The intensive mono-culture habits of agri-business, continually pumping chemicals into the soil, and illogically shipping produce around the world, is creating dust-bowls and despoiling the land. And the food that is most available to most people is low on nutrition and high on profit to the global corporations that have a strangle-hold on food production.

More locally produced, in-season food is a must. But how much better if we can prevent throwing even a little cash into global capitalism’s coffers by growing some of it ourselves! It has been estimated that every pound spent by the conventional leisure gardener on crop production will yield the equivalent of £9-worth of crops at shop prices. That can’t be bad. But the organic gardener can subtract the costs of the conventional gardener’s pesticides and chemicals. And enjoy a healthier vegetable than would be bought, cling-wrapped, in the out-of-town supermarket. The affluent can buy organic, but for many, the best option might be growing their own.

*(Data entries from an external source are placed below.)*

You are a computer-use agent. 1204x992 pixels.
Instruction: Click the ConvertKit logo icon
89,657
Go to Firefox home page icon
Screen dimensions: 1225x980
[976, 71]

____________________________________________________________

1. Colin Ward, 1989, Welcome Thinner City. London: Bedford Square Press.
2. Noam Chomsky, 2002, Understanding Power. New York: The New Press.
3. Peter Marshall, 2000, Riding the Wind. London: Continuum.

Blimey. My Post of the Year, so far, of 2009. Thank you! :D
 
I don't know what to say.

I'd like to thank my parents, my friends, that lady I was talking to this afternoon who had a slight Welsh accent, giant Jenga, and the bloke from Time Team who talks about Romans but has a French-sounding name.